Time-Series Analyses of Air Pollution and Mortality in the United States: A Subsampling Approach

Background: Hierarchical Bayesian methods have been used in previous papers to estimate national mean effects of air pollutants on daily deaths in time-series analyses. Objectives: We obtained maximum likelihood estimates of the common national effects of the criteria pollutants on mortality based on time-series data from ≤ 108 metropolitan areas in the United States. Methods: We used a subsampling bootstrap procedure to obtain the maximum likelihood estimates and confidence bounds for common national effects of the criteria pollutants, as measured by the percentage increase in daily mortality associated with a unit increase in daily 24-hr mean pollutant concentration on the previous day, while controlling for weather and temporal trends. We considered five pollutants [PM(10), ozone (O(3)), carbon monoxide (CO), nitrogen dioxide (NO(2)), and sulfur dioxide (SO(2))] in single- and multipollutant analyses. Flexible ambient concentration–response models for the pollutant effects were considered as well. We performed limited sensitivity analyses with different degrees of freedom for time trends. Results: In single-pollutant models, we observed significant associations of daily deaths with all pollutants.
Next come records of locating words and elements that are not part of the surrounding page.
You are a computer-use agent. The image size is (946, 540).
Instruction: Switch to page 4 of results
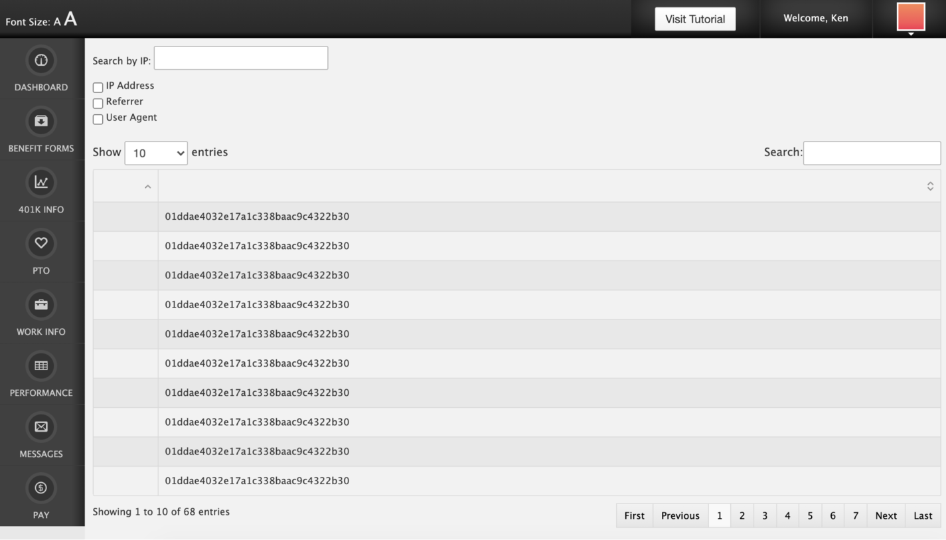[x=787, y=515]
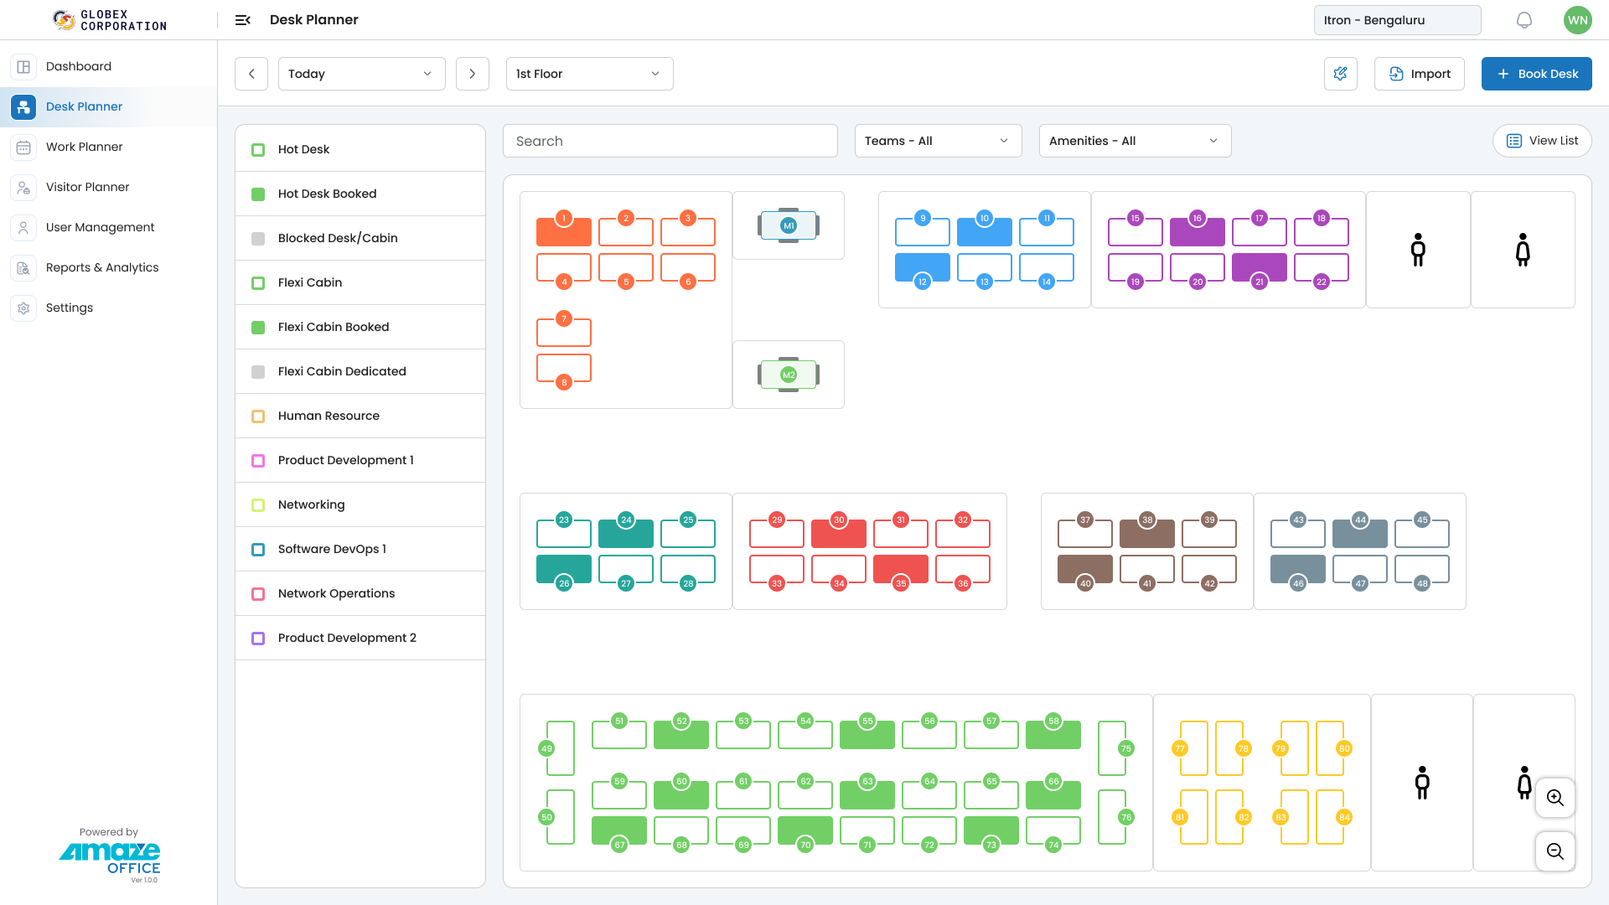Zoom in on the floor map
Image resolution: width=1609 pixels, height=905 pixels.
pos(1555,798)
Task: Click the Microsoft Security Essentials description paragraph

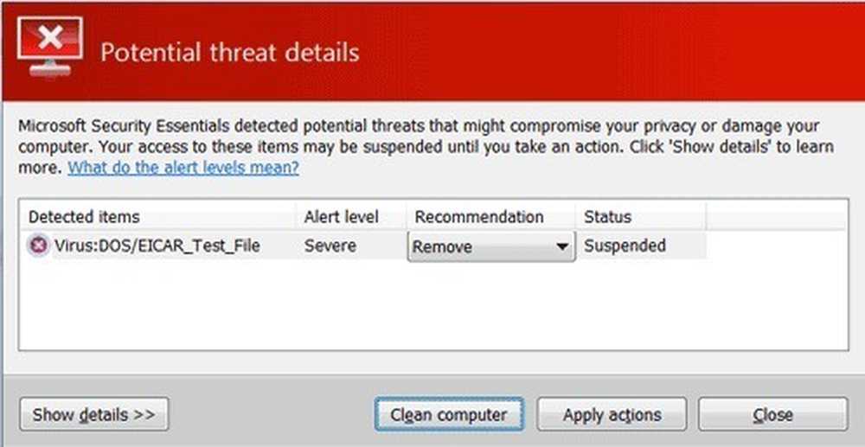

The O(3) coefficient was highly sensitive to the degree of smoothing of time trends. Among the gases, SO(2) and NO(2) were most strongly associated with mortality. The flexible ambient concentration–response curve for O(3) showed evidence of nonlinearity and a threshold at about 30 ppb. Conclusions: Differences between the results of our analyses and those reported from using the Bayesian approach suggest that estimates of the quantitative impact of pollutants depend on the choice of statistical approach, although results are not directly comparable because they are based on different data. In addition, the estimate of the O(3)-mortality coefficient depends on the amount of smoothing of time trends.